(Beginning of DATA TO USE)

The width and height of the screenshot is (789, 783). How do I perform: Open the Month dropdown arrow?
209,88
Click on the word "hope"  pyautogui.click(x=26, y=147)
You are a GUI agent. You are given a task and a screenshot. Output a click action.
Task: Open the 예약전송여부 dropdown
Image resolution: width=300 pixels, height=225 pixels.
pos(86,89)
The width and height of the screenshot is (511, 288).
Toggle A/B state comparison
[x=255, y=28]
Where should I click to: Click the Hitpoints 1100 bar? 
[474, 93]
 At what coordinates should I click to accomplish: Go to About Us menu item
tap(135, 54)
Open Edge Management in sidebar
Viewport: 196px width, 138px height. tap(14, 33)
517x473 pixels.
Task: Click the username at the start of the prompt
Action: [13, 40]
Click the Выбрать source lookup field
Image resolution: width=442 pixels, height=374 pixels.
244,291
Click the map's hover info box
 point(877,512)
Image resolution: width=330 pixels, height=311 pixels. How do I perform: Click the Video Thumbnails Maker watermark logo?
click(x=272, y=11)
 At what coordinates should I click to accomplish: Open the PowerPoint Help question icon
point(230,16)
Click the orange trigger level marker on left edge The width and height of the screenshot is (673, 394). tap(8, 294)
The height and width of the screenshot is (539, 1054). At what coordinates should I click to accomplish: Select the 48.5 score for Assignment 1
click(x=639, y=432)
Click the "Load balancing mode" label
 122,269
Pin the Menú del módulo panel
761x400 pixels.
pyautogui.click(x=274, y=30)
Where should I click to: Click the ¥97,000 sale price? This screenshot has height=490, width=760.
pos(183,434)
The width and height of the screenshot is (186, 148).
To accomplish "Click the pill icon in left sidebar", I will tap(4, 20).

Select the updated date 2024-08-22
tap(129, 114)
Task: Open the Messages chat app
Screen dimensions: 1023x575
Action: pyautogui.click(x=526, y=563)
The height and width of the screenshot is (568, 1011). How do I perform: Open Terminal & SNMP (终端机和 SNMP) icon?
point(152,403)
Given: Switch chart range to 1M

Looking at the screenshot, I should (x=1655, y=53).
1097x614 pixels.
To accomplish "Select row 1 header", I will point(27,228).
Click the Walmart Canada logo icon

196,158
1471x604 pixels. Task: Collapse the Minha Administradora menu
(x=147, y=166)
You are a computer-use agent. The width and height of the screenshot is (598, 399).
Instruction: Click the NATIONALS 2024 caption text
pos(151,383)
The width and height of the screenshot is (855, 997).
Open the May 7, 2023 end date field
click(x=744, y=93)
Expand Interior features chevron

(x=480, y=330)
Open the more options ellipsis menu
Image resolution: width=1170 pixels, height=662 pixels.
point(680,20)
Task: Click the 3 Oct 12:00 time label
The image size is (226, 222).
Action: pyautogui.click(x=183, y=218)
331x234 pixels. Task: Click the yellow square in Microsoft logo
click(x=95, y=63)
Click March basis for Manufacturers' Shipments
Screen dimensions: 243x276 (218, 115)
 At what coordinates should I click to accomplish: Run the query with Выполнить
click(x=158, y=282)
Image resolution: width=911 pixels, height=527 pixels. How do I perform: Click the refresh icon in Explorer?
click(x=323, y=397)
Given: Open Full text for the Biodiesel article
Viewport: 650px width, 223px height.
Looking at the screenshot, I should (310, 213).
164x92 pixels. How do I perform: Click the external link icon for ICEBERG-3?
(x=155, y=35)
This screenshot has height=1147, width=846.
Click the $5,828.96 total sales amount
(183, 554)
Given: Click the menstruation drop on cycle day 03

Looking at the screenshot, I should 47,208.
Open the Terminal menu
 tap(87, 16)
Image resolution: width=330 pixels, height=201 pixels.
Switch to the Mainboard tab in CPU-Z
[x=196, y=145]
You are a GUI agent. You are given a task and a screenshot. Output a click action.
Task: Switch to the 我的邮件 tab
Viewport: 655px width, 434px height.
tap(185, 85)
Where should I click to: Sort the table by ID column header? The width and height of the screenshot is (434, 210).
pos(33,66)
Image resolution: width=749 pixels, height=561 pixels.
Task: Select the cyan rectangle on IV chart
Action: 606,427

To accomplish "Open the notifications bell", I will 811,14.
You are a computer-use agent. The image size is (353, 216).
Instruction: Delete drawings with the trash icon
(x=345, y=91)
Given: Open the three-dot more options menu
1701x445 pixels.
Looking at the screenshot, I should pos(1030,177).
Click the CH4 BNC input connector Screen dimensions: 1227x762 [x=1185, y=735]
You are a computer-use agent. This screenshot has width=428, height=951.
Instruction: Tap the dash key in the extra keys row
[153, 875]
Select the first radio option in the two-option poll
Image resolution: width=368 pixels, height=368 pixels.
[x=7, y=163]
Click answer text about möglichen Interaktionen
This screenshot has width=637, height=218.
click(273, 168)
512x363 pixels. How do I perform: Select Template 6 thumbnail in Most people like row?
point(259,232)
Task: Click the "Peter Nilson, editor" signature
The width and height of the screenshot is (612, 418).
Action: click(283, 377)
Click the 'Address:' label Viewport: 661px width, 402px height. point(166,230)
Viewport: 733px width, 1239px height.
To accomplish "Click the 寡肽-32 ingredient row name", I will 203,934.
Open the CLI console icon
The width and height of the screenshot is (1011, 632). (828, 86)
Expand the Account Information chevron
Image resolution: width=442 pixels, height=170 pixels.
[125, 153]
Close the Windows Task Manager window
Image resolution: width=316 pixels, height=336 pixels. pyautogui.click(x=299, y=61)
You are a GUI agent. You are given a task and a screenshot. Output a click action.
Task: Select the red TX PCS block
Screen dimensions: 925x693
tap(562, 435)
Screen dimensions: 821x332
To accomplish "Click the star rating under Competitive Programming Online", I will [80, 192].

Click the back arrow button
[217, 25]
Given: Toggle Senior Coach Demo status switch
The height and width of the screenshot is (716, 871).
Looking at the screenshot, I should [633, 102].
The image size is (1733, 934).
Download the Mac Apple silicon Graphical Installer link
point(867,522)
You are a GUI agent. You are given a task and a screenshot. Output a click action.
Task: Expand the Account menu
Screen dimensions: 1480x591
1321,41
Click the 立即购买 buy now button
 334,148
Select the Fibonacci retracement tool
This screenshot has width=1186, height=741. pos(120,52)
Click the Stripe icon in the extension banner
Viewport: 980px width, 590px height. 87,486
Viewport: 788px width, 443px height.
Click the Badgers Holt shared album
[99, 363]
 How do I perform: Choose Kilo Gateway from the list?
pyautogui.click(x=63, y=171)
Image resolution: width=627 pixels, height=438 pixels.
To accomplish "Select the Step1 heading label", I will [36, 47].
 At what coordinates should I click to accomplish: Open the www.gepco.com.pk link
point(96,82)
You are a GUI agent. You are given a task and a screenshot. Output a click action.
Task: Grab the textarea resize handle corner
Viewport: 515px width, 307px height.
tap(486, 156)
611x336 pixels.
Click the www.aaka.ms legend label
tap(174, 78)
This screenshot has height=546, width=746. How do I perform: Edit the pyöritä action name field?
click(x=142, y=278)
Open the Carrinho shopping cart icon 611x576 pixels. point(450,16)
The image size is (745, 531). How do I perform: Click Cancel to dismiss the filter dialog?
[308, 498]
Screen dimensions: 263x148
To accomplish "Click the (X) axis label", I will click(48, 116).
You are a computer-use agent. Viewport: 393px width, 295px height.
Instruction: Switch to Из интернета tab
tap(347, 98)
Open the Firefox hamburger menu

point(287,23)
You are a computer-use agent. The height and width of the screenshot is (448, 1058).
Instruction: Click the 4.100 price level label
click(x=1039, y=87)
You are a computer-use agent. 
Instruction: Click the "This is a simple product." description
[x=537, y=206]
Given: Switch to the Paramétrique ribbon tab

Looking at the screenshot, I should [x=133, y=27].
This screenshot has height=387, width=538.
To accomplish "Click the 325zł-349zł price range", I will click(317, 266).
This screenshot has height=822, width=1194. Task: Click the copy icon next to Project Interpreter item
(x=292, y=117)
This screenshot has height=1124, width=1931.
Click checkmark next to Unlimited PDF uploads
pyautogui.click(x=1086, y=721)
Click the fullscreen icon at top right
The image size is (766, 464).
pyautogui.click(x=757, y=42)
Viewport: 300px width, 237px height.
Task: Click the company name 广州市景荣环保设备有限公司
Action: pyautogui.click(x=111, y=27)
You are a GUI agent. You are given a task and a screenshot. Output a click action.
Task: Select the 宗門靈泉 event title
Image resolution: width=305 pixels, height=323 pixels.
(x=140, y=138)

(End of DATA TO USE)

* HOW TO COMPLETE THIS TASK *
Within the data above, pick out all lines holding the word "Account".

* ANSWER TO THIS EXERCISE *
Expand the Account Information chevron
Task: Expand the Account menu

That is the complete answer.